[Record excerpts]

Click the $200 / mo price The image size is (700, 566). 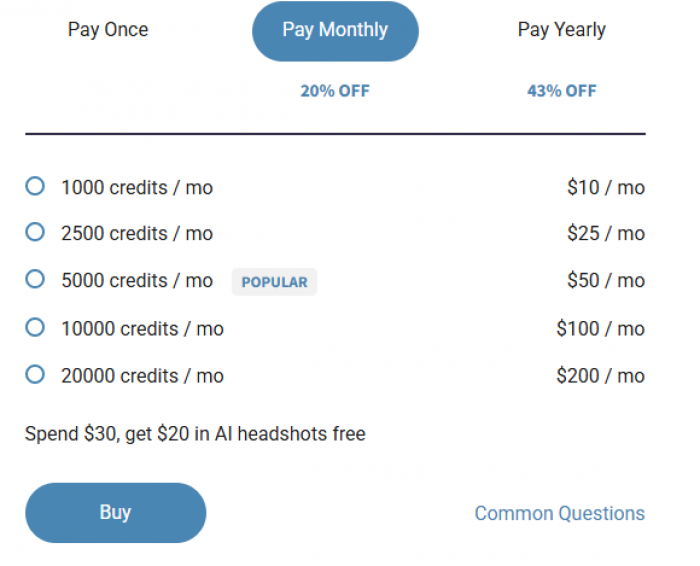pos(600,376)
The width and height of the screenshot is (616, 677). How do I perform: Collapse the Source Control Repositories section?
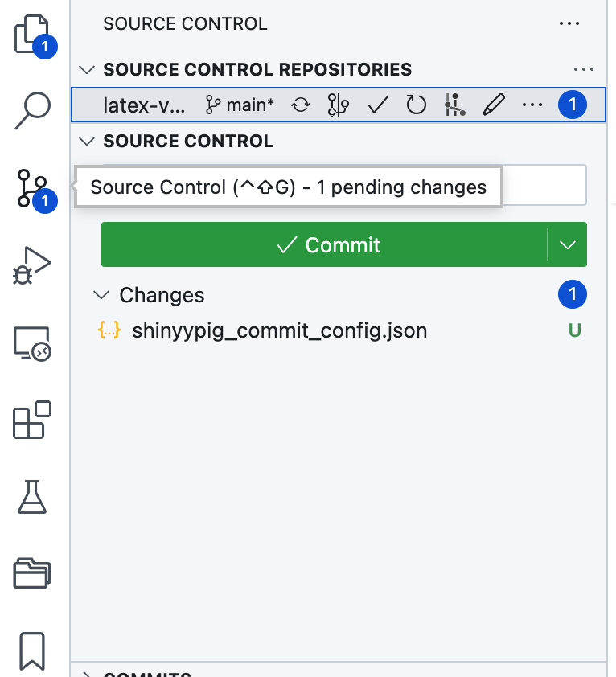88,70
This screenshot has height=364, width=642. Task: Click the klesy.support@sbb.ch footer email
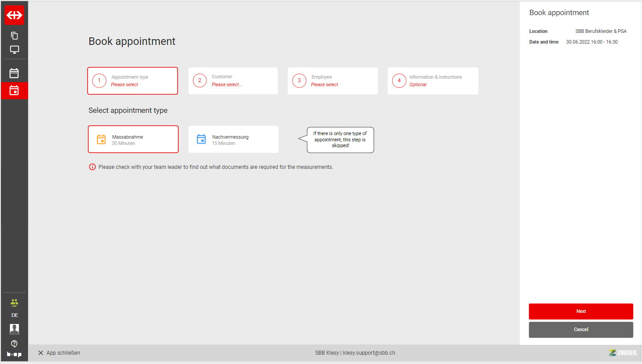click(369, 353)
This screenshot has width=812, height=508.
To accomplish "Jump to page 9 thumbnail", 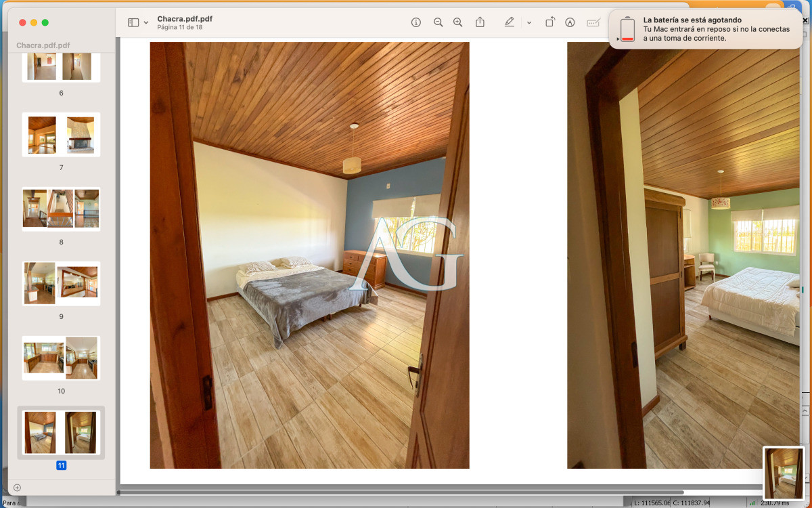I will 61,283.

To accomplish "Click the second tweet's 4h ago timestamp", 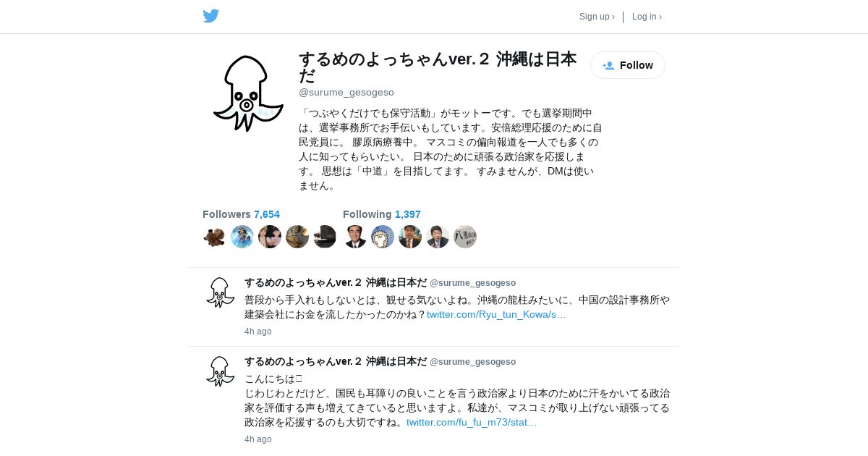I will coord(258,439).
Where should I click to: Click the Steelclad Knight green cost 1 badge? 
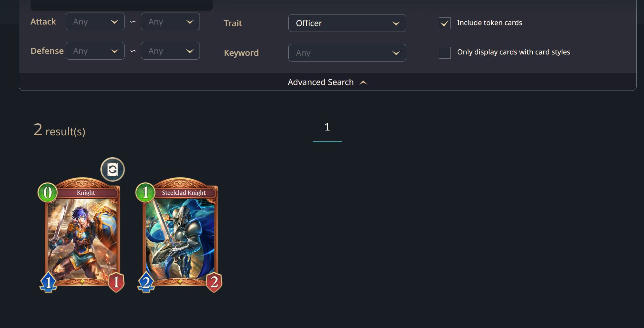[145, 193]
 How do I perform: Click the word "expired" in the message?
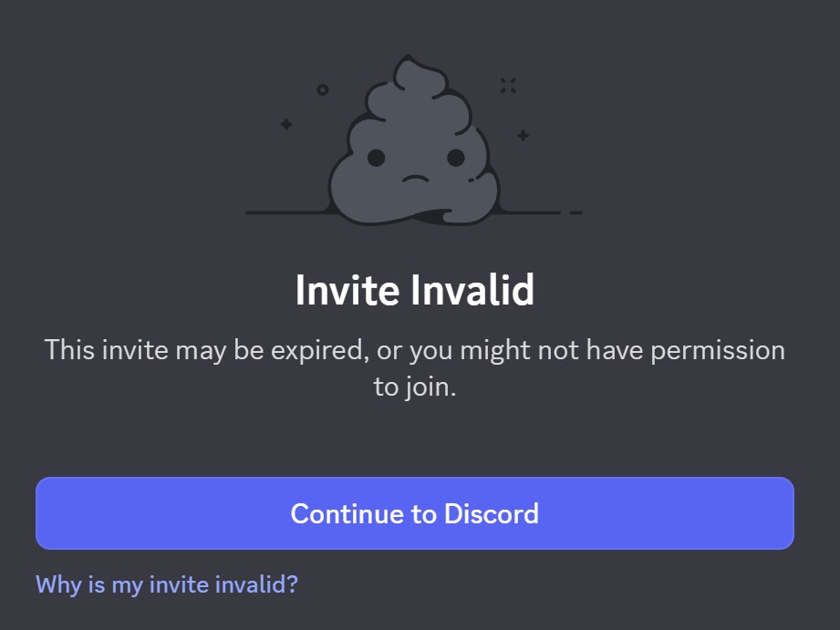(x=320, y=350)
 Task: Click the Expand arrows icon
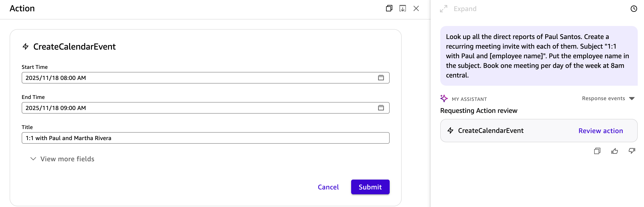point(444,9)
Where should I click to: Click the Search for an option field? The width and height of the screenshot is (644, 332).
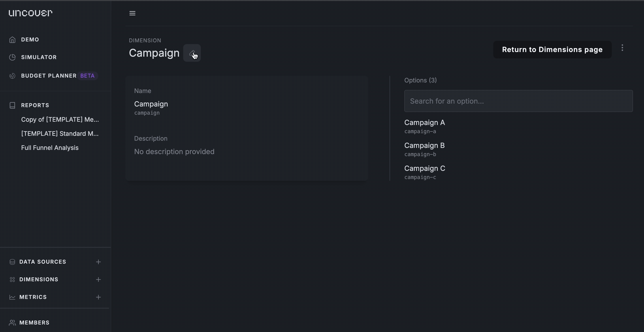(x=519, y=101)
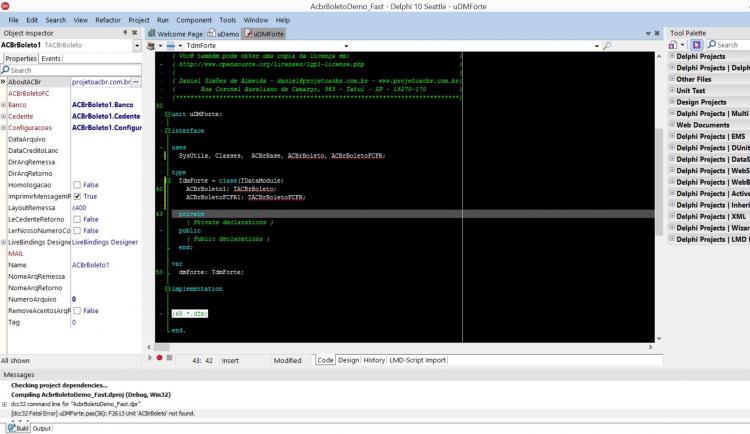Click the macro stop square icon

coord(169,357)
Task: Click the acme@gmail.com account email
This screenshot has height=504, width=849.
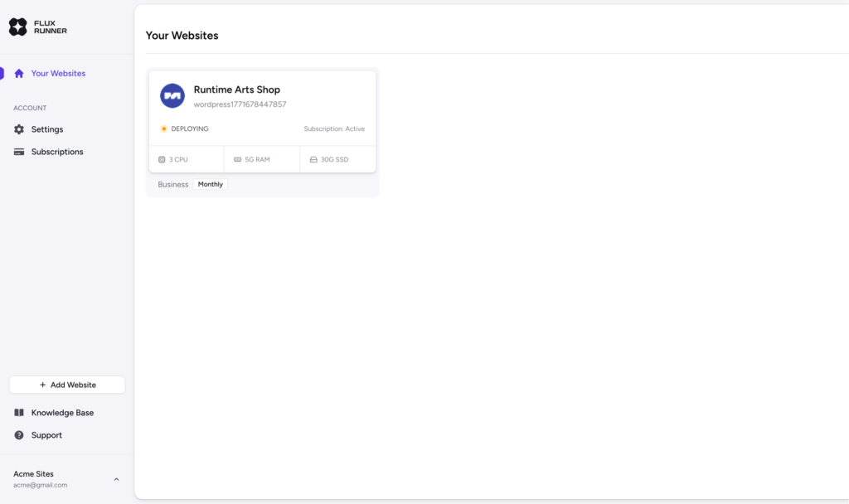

[/Record excerpts]

=== Your objective ===
Set down exactly and only the lines from the line that contains "How do I perform: Click" through the last line of the entries above, with both of those lines included and the pictures left out.

=== Answer box ===
 How do I perform: Click the word "expired" in the message?
(x=320, y=350)
 Task: Click the Expand arrows icon
point(444,9)
Where should I click to: Click the Search for an option field? The width and height of the screenshot is (644, 332).
(x=519, y=101)
Click the macro stop square icon

coord(169,357)
Task: Click the acme@gmail.com account email
This screenshot has height=504, width=849.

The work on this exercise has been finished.